Once you do, you can sign in there and any packages in the FedEx system for that destination address will appear. Clicking on any of them will show details of the shipment; if you know what it is, you can change the identifier on your display from the tracking number to something like "PopSugar May" by clicking on the tracking number at the top of the Detailed Results page. You can also use the "Add Shipment" button on the display page to track a specific shipment number.


----------



## somedaysunday (May 8, 2015)

DianeER said:


> Assuming you live in the US, go to this link and sign up as a registered user.
> 
> https://www.fedex.com/fedextracking/?cntry_code=us
> 
> Once you do, you can sign in there and any packages in the FedEx system for that destination address will appear. Clicking on any of them will show details of the shipment; if you know what it is, you can change the identifier on your display from the tracking number to something like "PopSugar May" by clicking on the tracking number at the top of the Detailed Results page. You can also use the "Add Shipment" button on the display page to track a specific shipment number.


Thank you!


----------



## AmryAnn (May 8, 2015)

Question - May will be the last box of my six month black friday deal.  Do I need to go in and physically cancel my sub or will it just end... I just want to make sure I don't get charged full price for a new six month or month to month subscription.


----------



## LabiosRojos (May 8, 2015)

Thank you! Same here. A label was created from NY. ETA 5/18.


----------



## jbird1175 (May 8, 2015)

I'm not feeling this box. I'll either give the entire thing to my sister or try to sell it. Oh well, you can't win (like) em all.


----------



## lauradiniwilk (May 8, 2015)

wisconsin gal said:


> Brings up something we haven't talked about in a few years. Color and styles may vary. I remember we were really not thrilled about some of the variety we were getting. Remember way back the 3 variations of evening bags which one of them had an opening no bigger than a lipstick round??? I don't remember which year or month. But
> 
> All the blue, which I like blue, but we have gotten a lot of blue.
> 
> ...


I for one would like to have more options because then we can trade amongst ourselves to get what we really want.  I will generally trade items of any color for all things black, haha.


----------



## Mermaid35 (May 8, 2015)

DianeER said:


> Assuming you live in the US, go to this link and sign up as a registered user.
> 
> https://www.fedex.com/fedextracking/?cntry_code=us
> 
> Once you do, you can sign in there and any packages in the FedEx system for that destination address will appear. Clicking on any of them will show details of the shipment; if you know what it is, you can change the identifier on your display from the tracking number to something like "PopSugar May" by clicking on the tracking number at the top of the Detailed Results page. You can also use the "Add Shipment" button on the display page to track a specific shipment number.
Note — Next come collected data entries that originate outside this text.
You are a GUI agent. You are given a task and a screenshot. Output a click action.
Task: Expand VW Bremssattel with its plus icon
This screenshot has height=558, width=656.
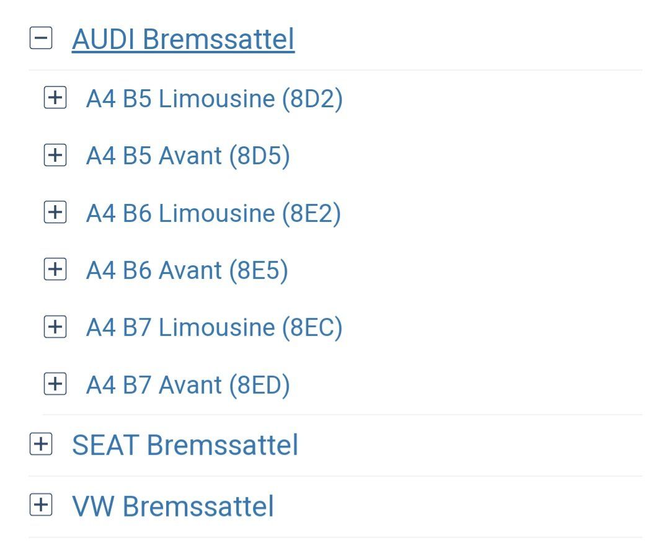click(x=41, y=505)

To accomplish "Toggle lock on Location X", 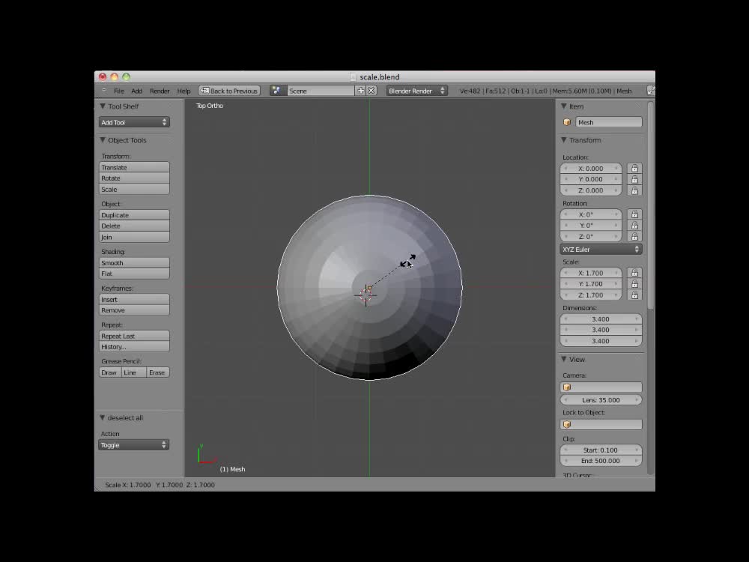I will 634,169.
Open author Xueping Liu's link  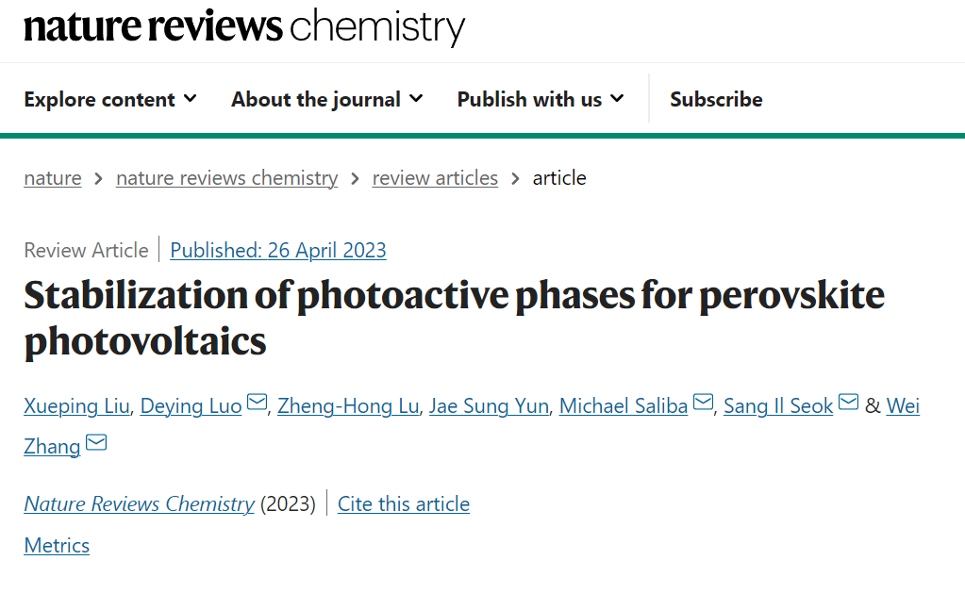click(x=77, y=406)
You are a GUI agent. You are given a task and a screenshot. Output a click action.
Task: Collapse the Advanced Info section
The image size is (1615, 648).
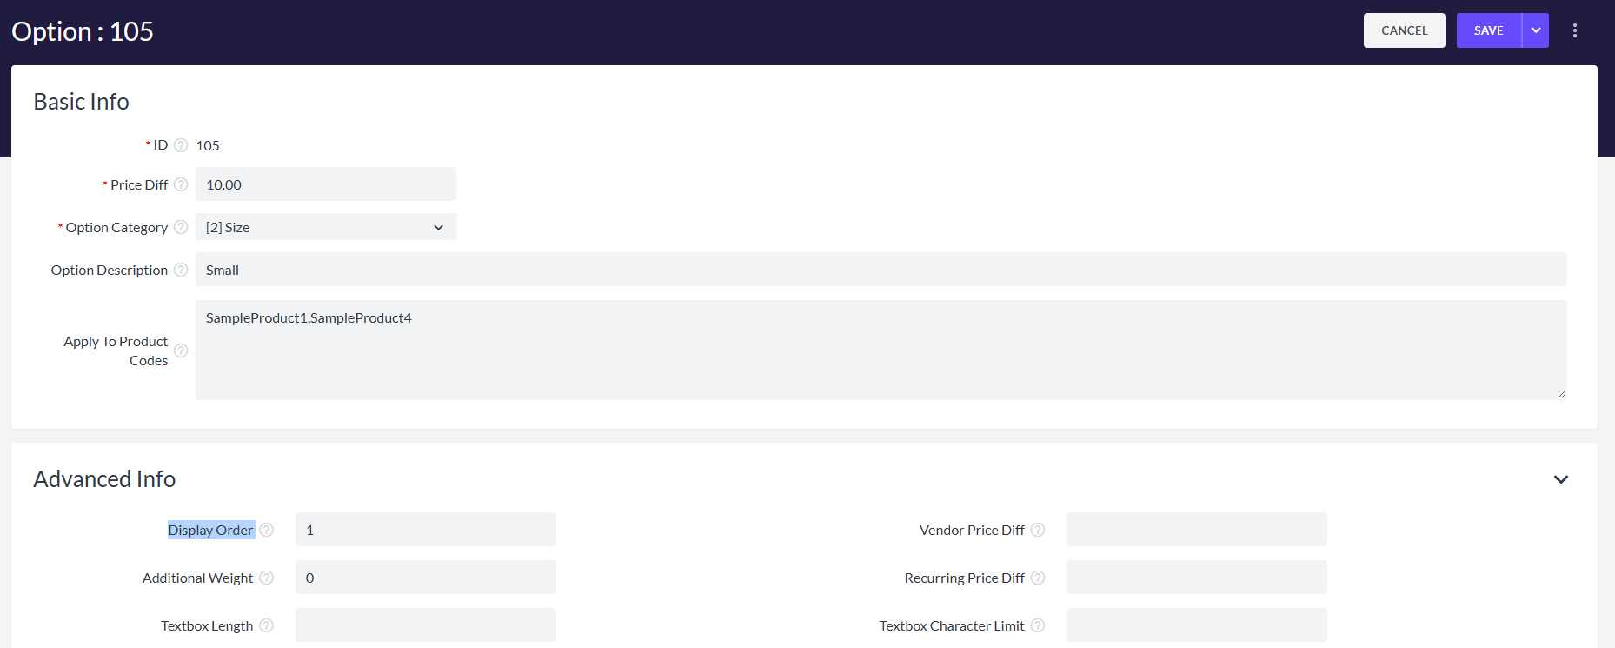1560,479
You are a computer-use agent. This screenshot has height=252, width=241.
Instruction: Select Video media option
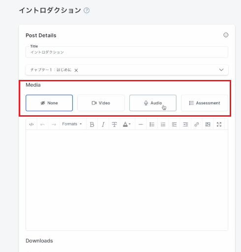tap(101, 103)
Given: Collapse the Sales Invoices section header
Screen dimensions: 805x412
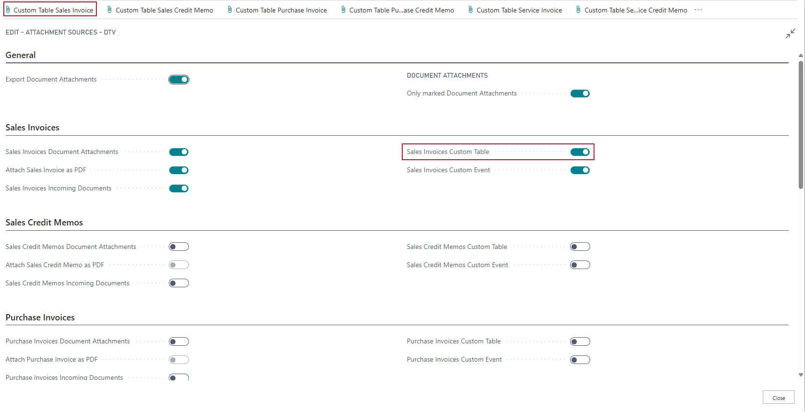Looking at the screenshot, I should point(33,128).
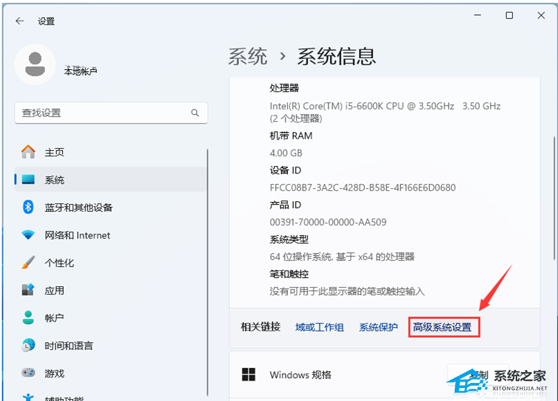Click 系统 in the breadcrumb header
The height and width of the screenshot is (401, 558).
(248, 56)
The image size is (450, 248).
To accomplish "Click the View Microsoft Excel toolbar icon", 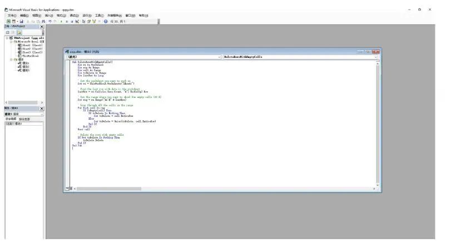I will pyautogui.click(x=8, y=21).
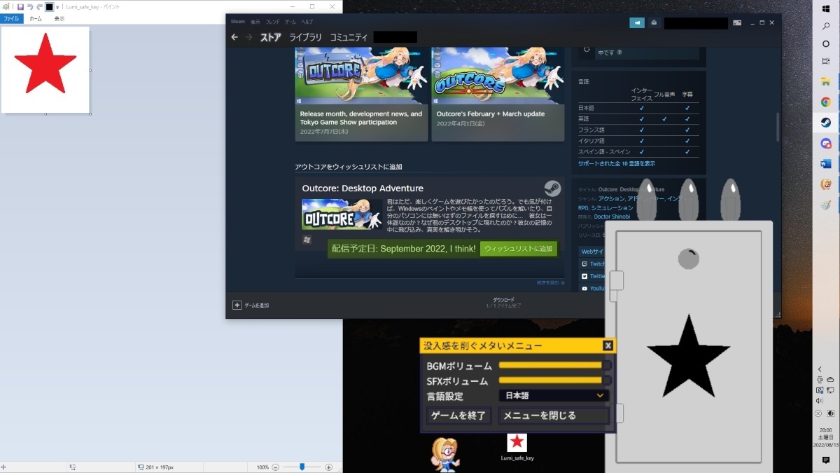Click the サポートされた全10言語を表示 link
Viewport: 840px width, 473px height.
(x=617, y=163)
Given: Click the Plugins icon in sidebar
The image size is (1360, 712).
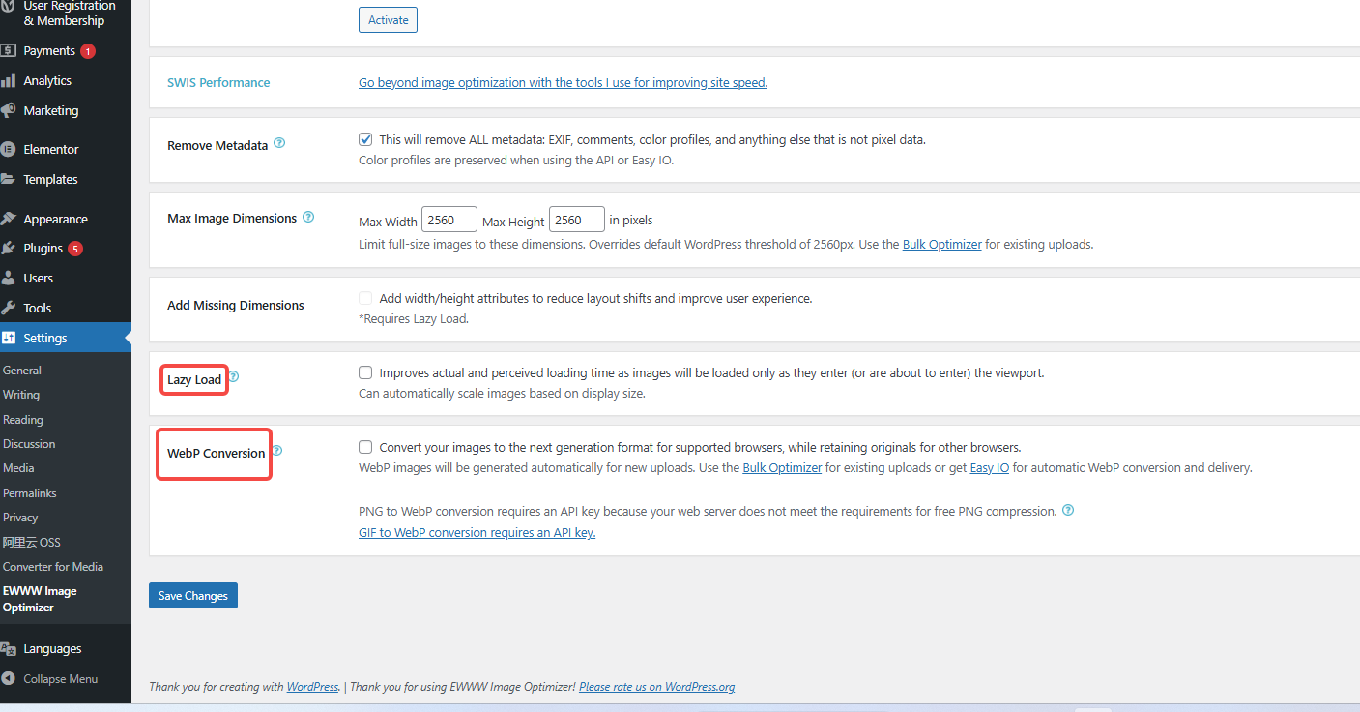Looking at the screenshot, I should point(9,249).
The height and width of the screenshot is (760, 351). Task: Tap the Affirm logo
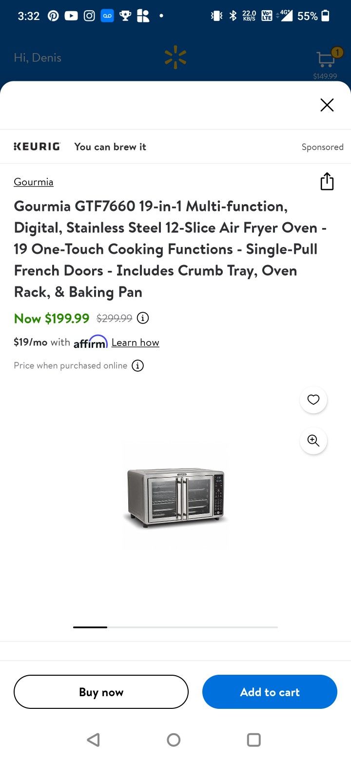90,342
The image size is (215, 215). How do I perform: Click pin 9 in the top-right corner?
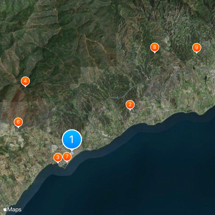[197, 47]
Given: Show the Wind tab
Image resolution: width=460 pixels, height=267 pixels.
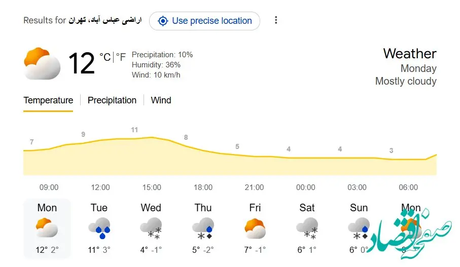Looking at the screenshot, I should click(x=161, y=100).
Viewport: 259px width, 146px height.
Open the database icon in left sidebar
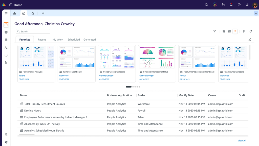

Thanks DianeER for this great information.  Once I've signed up as a registered user, where do I see shipments that are coming to my address?  Also, will SmartPost shipments also be visible?  I've looked all over the site and don't see anything but I know that a SmartPost is delivering today or tomorrow.  

Any advice?


----------



## MET (May 8, 2015)

Well it looks like my May box is 2.6 lbs and coming from NY not CA.  That has been picked up already whereas the CFDA box is still waiting to be picked up.   Spoilers should be available soon.  /emoticons/[email protected] 2x" width="20" height="20" />


----------



## MET (May 8, 2015)

Mermaid35 said:


> Thanks DianeER for this great information.  Once I've signed up as a registered user, where do I see shipments that are coming to my address?  Also, will SmartPost shipments also be visible?  I've looked all over the site and don't see anything but I know that a SmartPost is delivering today or tomorrow.
> 
> Any advice?


 You have to launch the FedEx tracking widget or from Quick Access select Access FedEx Delivery Manager (and launch from there). I have to log in and then select the FedEx main page to see all of the options ....


----------



## liliana.ro (May 9, 2015)

I got my shipping notice yesterday. I'm thinking I'll put the whole thing up for trade minus the towel and taffy lol. We are going to the beach in a couple of weeks so at least that will be useful, but I've never met a towel worth more than $10.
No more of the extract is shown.